**Short problem**. Lay out the stretch from the line containing "Where should I" through the end of the rows as a two-column CSV with the columns text and answer. Put each row on its own line, place each value in a single quoted field with any line breaks replaced by spaces, and leave the pictures out.

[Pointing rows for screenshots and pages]
● ● ● ● ●
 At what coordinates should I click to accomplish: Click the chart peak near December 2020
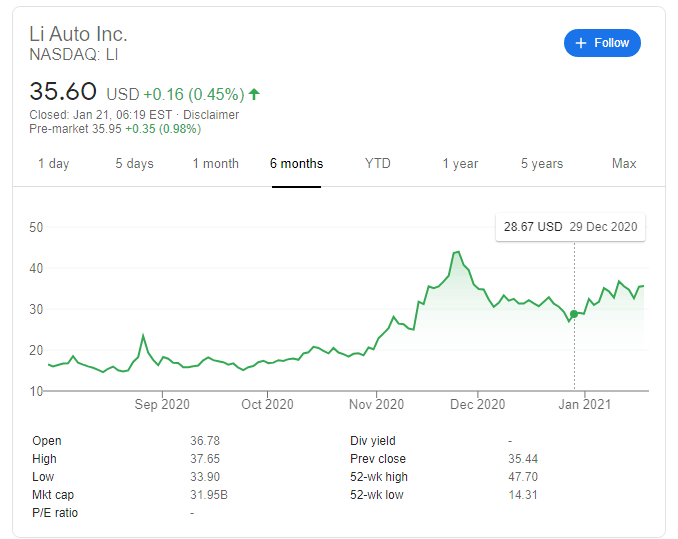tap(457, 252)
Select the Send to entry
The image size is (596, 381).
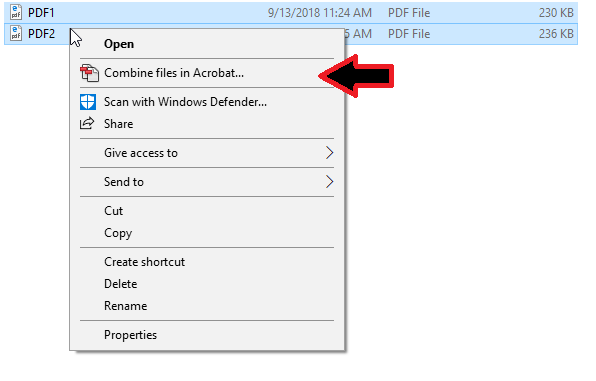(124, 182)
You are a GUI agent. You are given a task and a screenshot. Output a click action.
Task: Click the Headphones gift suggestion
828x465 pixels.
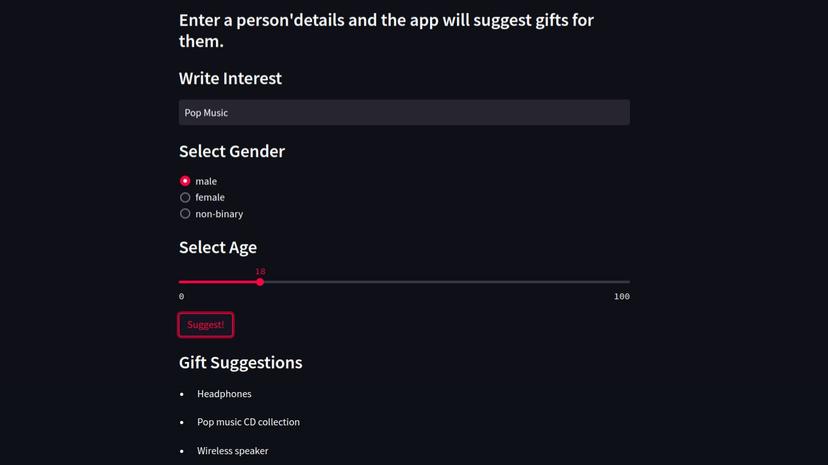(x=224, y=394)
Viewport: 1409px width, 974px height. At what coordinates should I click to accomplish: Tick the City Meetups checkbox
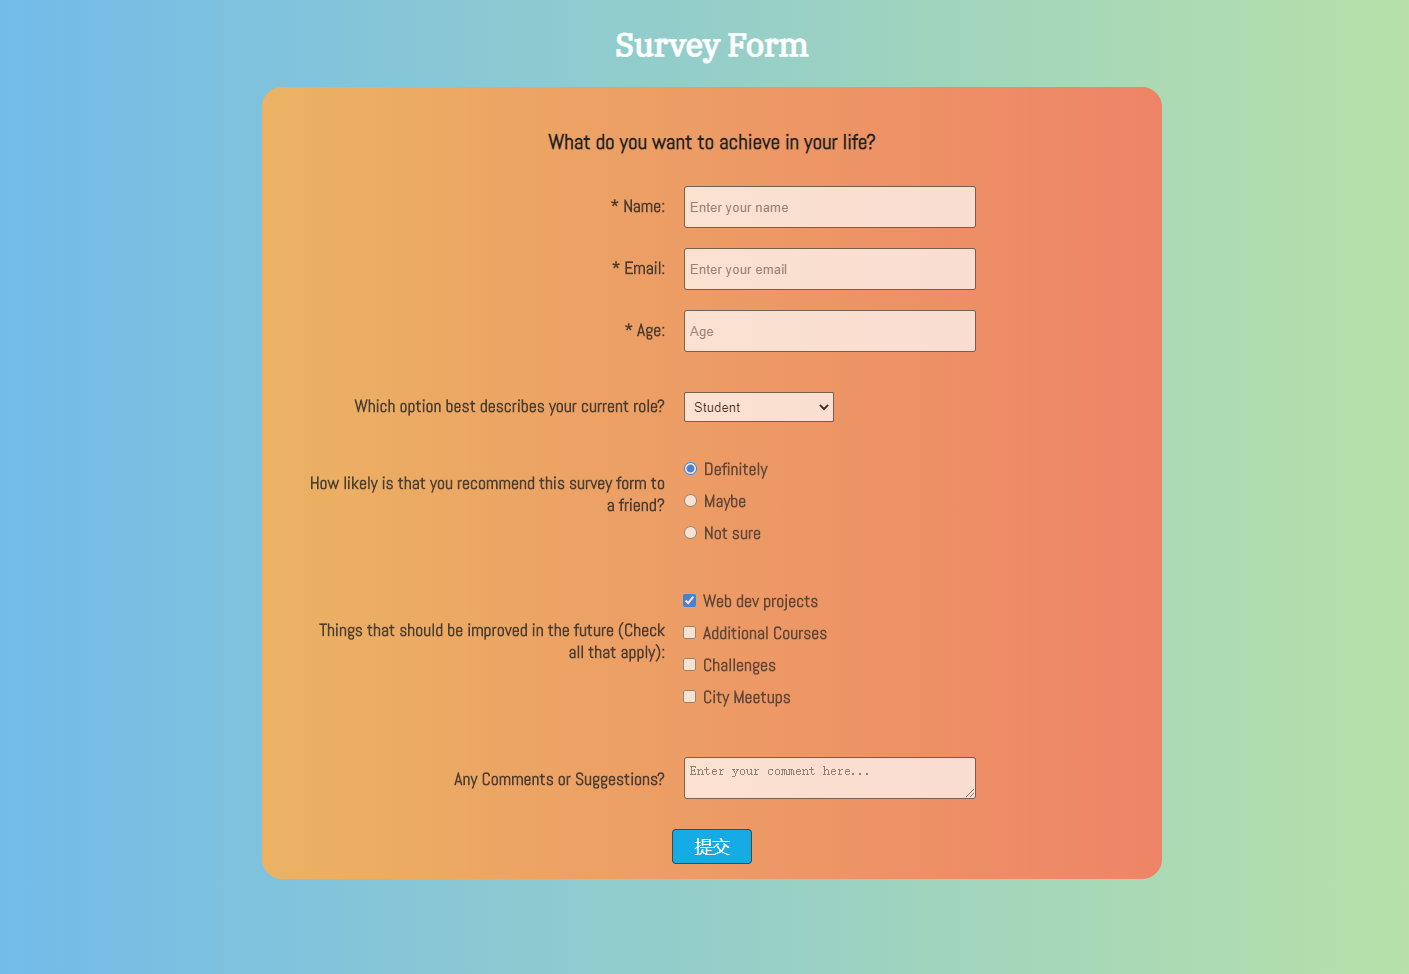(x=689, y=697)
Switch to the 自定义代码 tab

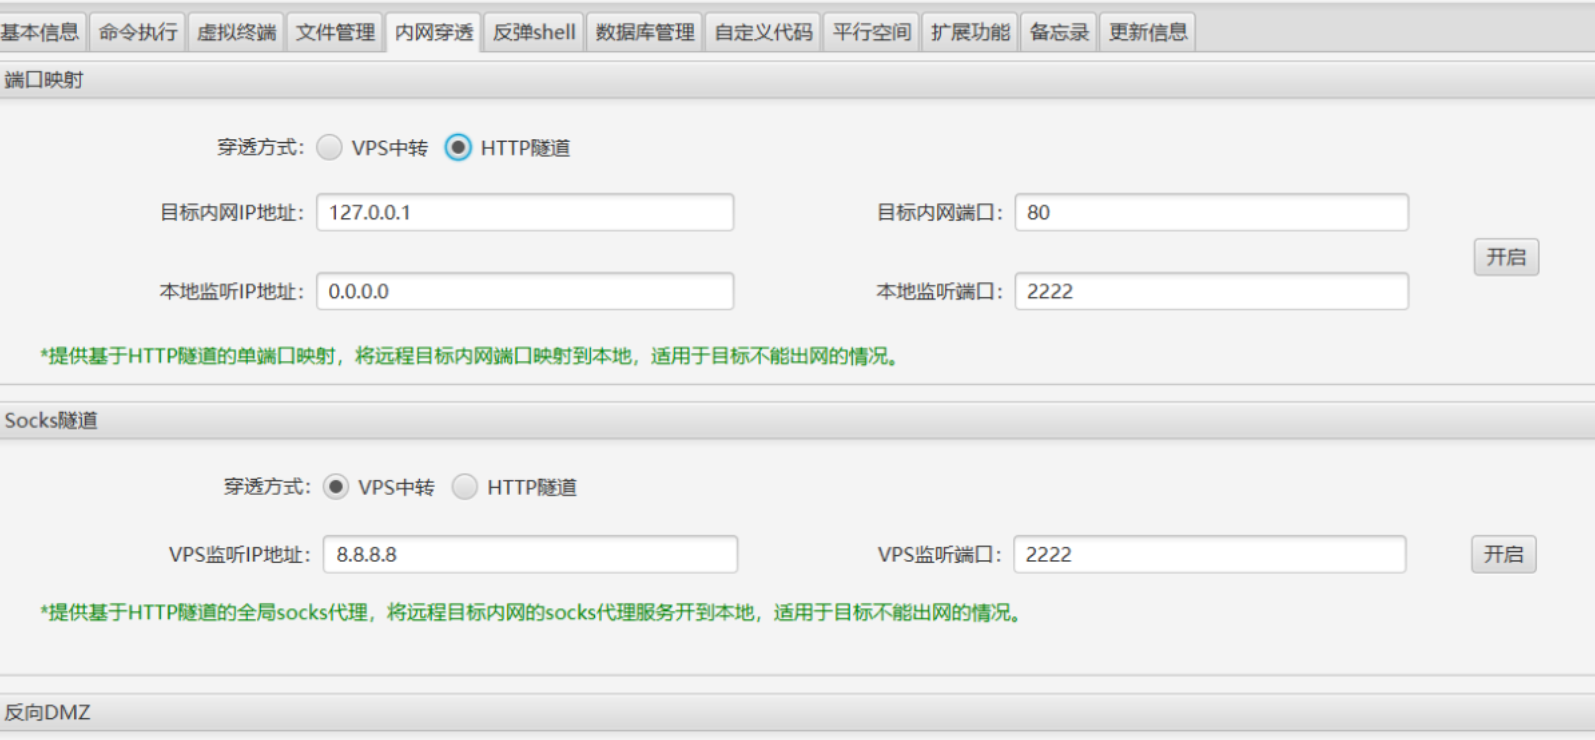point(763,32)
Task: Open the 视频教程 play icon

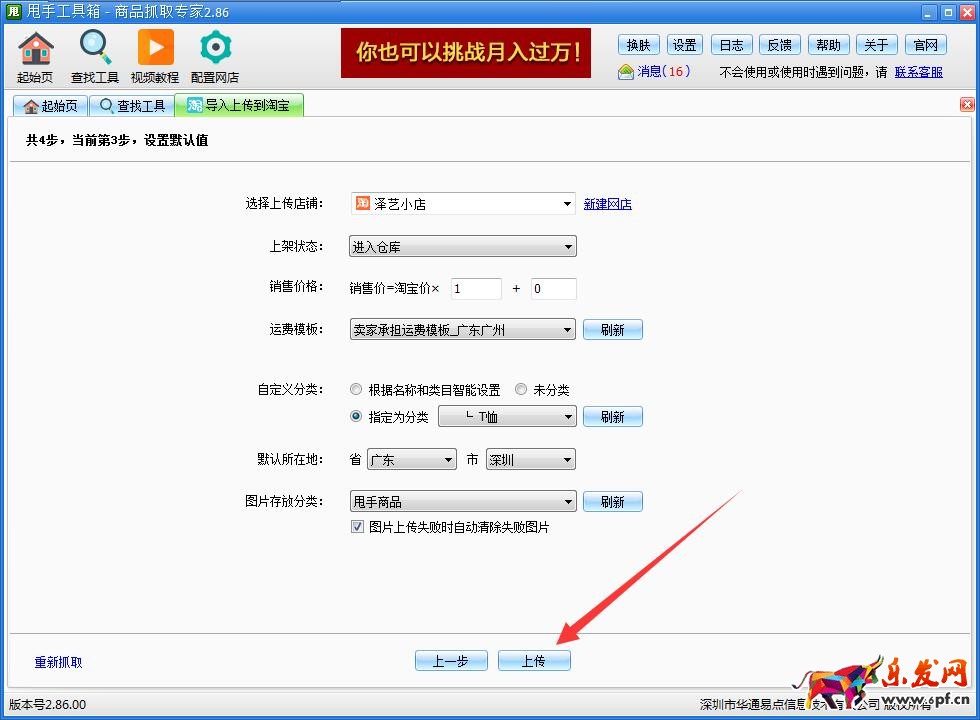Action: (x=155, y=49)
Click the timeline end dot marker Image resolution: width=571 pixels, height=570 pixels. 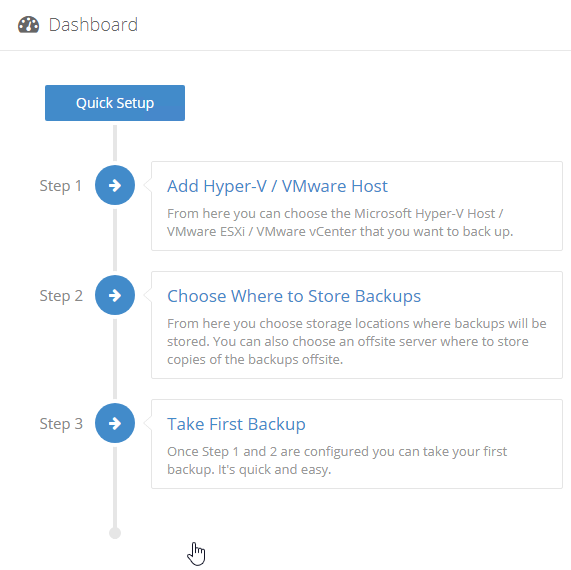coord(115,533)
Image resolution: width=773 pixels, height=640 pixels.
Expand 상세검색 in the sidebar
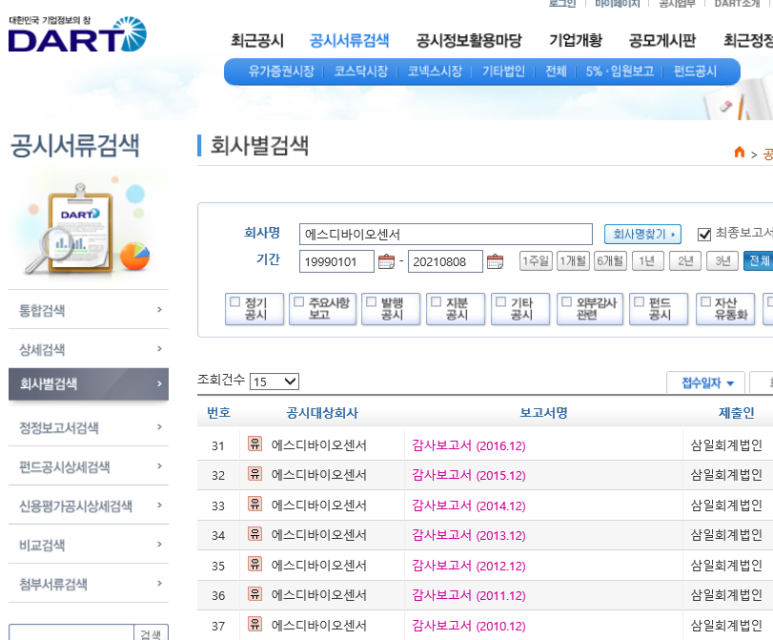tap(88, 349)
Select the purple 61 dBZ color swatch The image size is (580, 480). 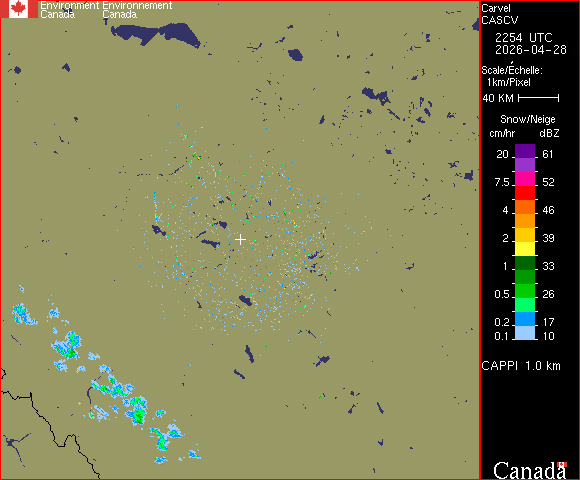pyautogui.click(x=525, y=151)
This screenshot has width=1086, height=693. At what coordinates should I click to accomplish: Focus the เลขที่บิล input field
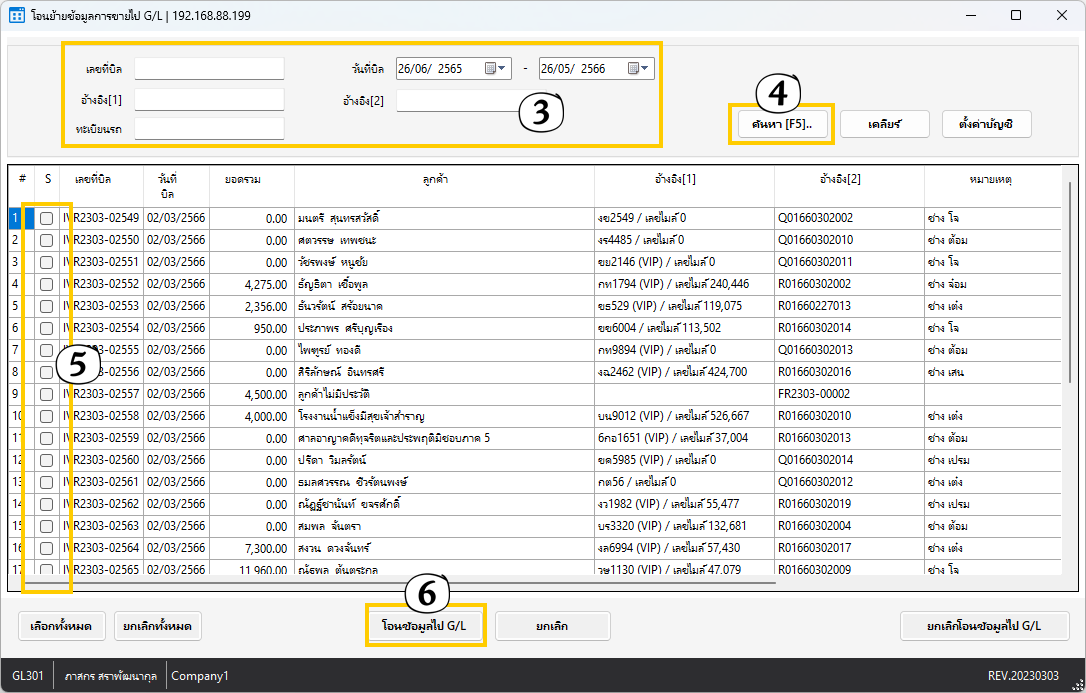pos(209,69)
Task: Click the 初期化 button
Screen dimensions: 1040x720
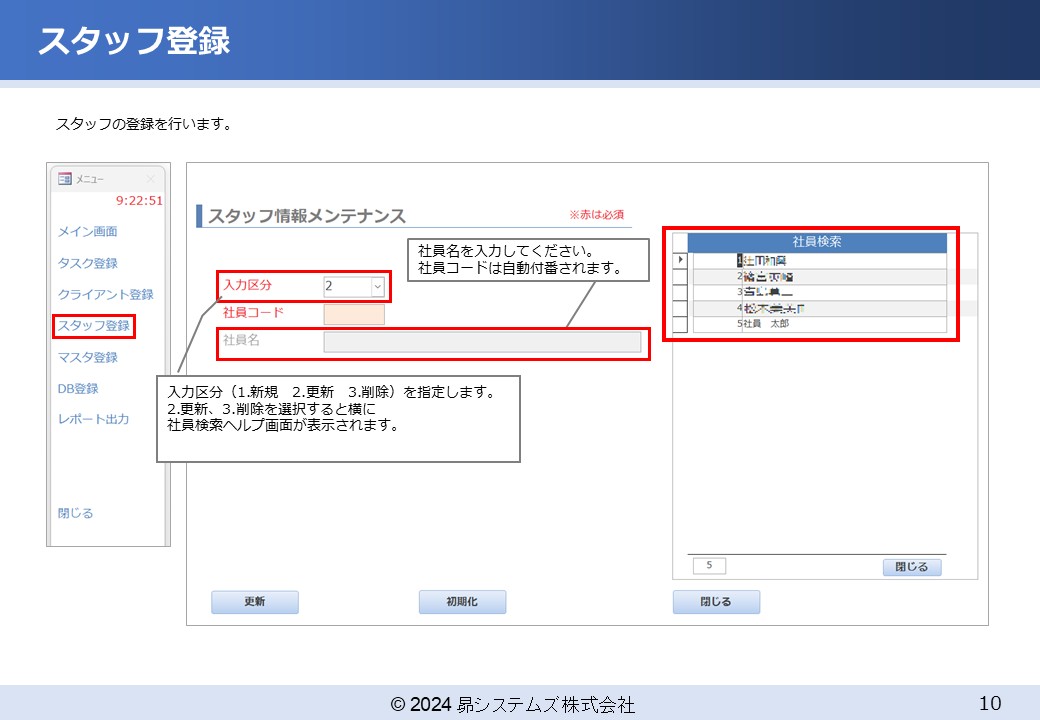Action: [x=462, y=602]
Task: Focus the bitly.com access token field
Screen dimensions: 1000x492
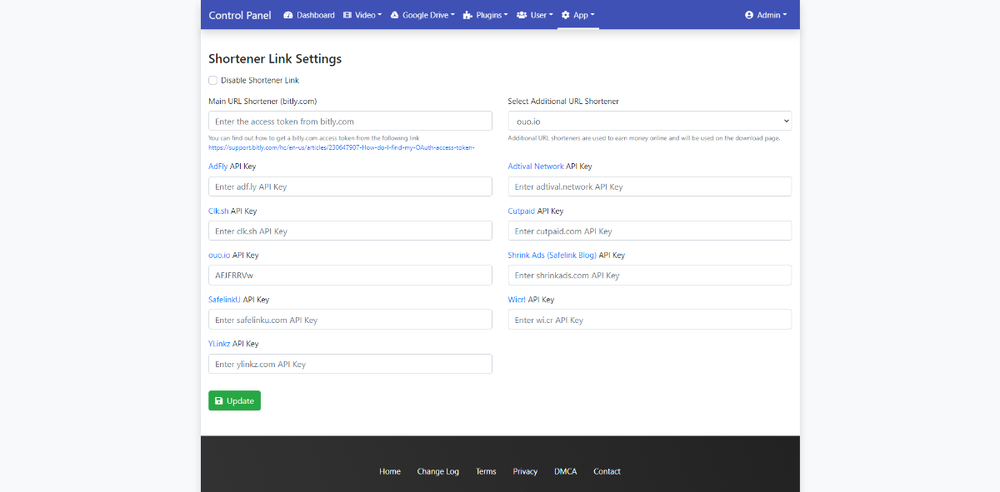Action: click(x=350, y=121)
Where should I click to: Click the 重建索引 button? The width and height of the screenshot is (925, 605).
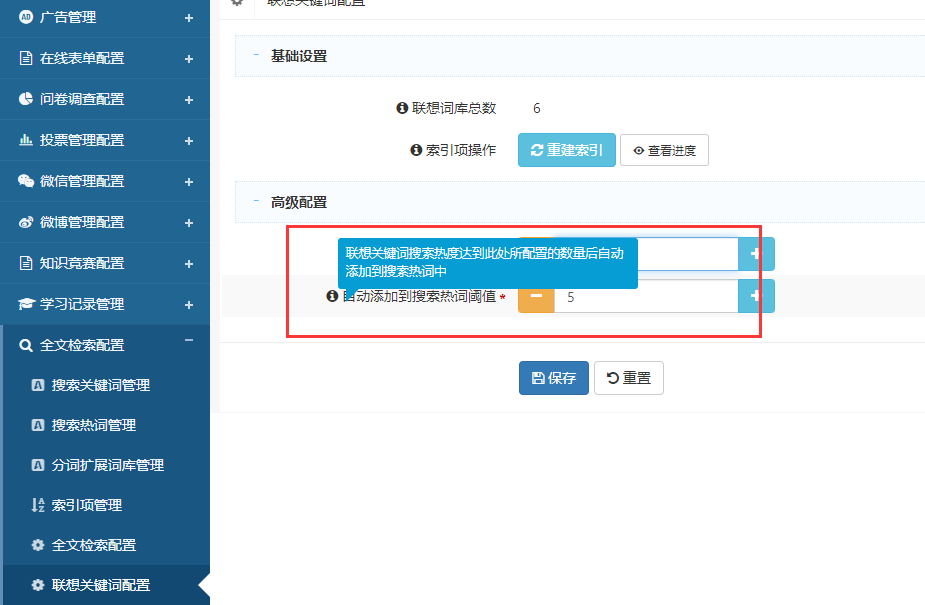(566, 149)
● ● ● ● ●
**Response**.
text,answer
"Where should I click to: Click the 重建索引 button? The width and height of the screenshot is (925, 605).","(566, 149)"